Generation of the Wt1^flox mouse strain. (A) Scheme for generating animals carrying the conditional knockout allele (Wt1^flox) and the recombined allele (Wt1^Δ). (B) Southern blot of EcoRV restricted ES cell DNA probed with 5′ probe yielded a 7.14-kb fragment in recombinant animals in addition to the wild-type 5.34-kb fragment, confirming insertion of the targeting construct into the Wt1 locus. (C) PCR genotyping of wild-type and Wt1^flox allele using primers loxpF and loxpR. (D) PCR genotyping of wild-type and Wt1^flox allele using primers 1.75 and 1.55. (E) PCR detection of recombined Wt1^Δ allele using primers ckodelF and 1.55.

Fig. 2.

Expression of Cre-recombinase and recombination of Wt1^flox allele. (A) IHC demonstrating expression of Cre-recombinase specifically in Sertoli cells of E14.5 Wt1^−/flox; AMH-Cre testes (arrows) but not in mutant testes at E13.5 or in controls (Wt1^−/flox). (B) Detection of recombined Wt1^Δ allele specifically in testes of E14.5 Wt1^−/flox; AMH-Cre embryos.

Fig. 3.

Phenotype of 7-week-old Wt1^−/flox; AMH-Cre males. (A) Normal external genitalia of mutant male (Aa), severely reduced size of testes from three different Wt1^−/flox; AMH-Cre males (Ab), and reproductive tracts from control male and Wt1^−/flox; AMH-Cre male displaying reduced size and the development of both a vas deferens and uterus in mutant (Ac and Ad). (B) Testis sections stained with H&E or with anti-3β-HSD antibody and showing normal tubular architecture (asterisk) in control testes (Ba and Bb), lack of tubules in mutant testes (arrowhead) (Bd and Be), and presence of Leydig cells (lc) in both control (Bc) and Wt1^−/flox; AMH-Cre (Bf) testes.

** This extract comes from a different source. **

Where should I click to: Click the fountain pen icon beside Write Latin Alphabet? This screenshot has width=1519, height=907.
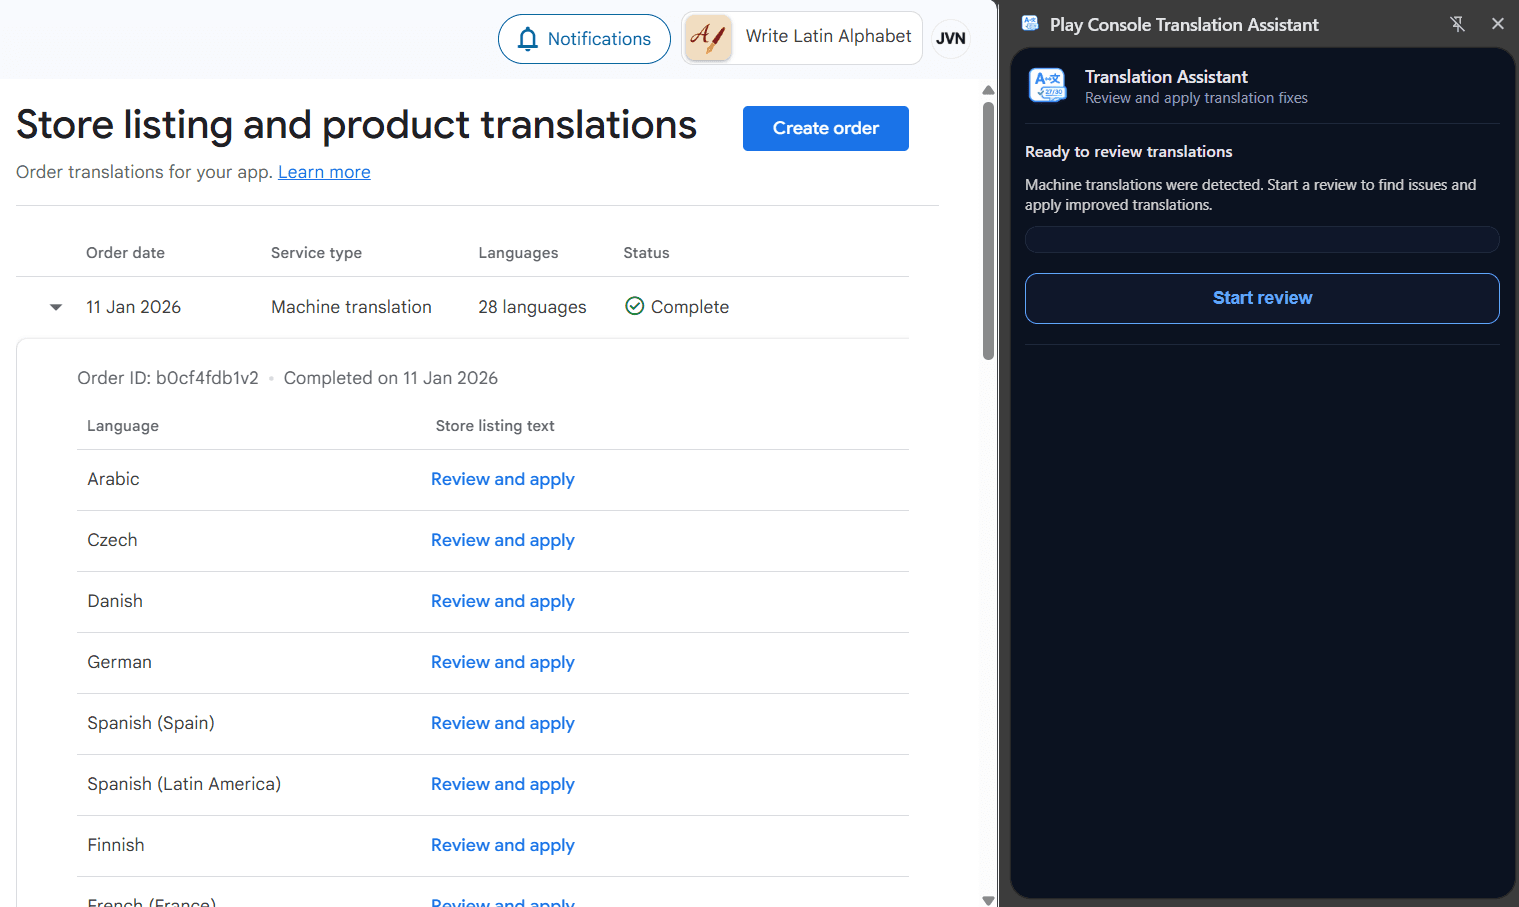707,38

Ep, epididymis; t, testis; vd, vas deferens; sv, seminal vesicle; u, uterus.

Fig. 4.

Mutant testes at E13.5 and E14.5. (d, e, j, and k) Normal testicular histology with normal tubules (arrowheads, arrows) observed in mutant testes at low and high magnification. (c, f, j, and l) WT1 immunostaining of Sertoli cells.

Fig. 5.

Disruption of seminiferous tubule architecture and loss of Sertoli cells and germ cells in Wt1^−/flox; AMH-Cre testes between E15.5 and P7. (a–d) Progressive tubule development and organization in control testes from E15.5 to P7 shown by H&E staining. (e–h) Germ cells (GCNA-1-positive) and Sertoli cells (WT1-positive) located within tubules of control testes. (i and j) Progressive disruption of tubule architecture in Wt1^−/flox; AMH-Cre testes (low magnification). (k and m) Predominant histology of E15.5 and P7 mutant testes (high magnification). (l and n) Histology of occasional aberrant tubules in E15.5 and P7 mutant testes (high magnification). (o–r) Sertoli cells in mutant testes identified by WT1 IHC. (s–v) Germ cells in mutant testes identified by GCNA-1 IHC. sc, Sertoli cells; gc, germ cells; lc, Leydig cell.

Fig. 6.

Loss of SOX9, SOX8, and AMH expression by E14.5 in Wt1^−/flox; AMH-Cre Sertoli cells. Control testes show normal SOX9 (a and g), SOX8 (b and h), and AMH (c and i) expression in Sertoli cells at E13.5 and E14.5. SOX9 (d), SOX8 (e), and AMH (f) expression was normal in E13.5 Wt1^−/flox; AMH-Cre testes but was virtually absent in E14.5 testes, even in those Sertoli cells associated with tubules (asterisks, j–l). sc, Sertoli cells.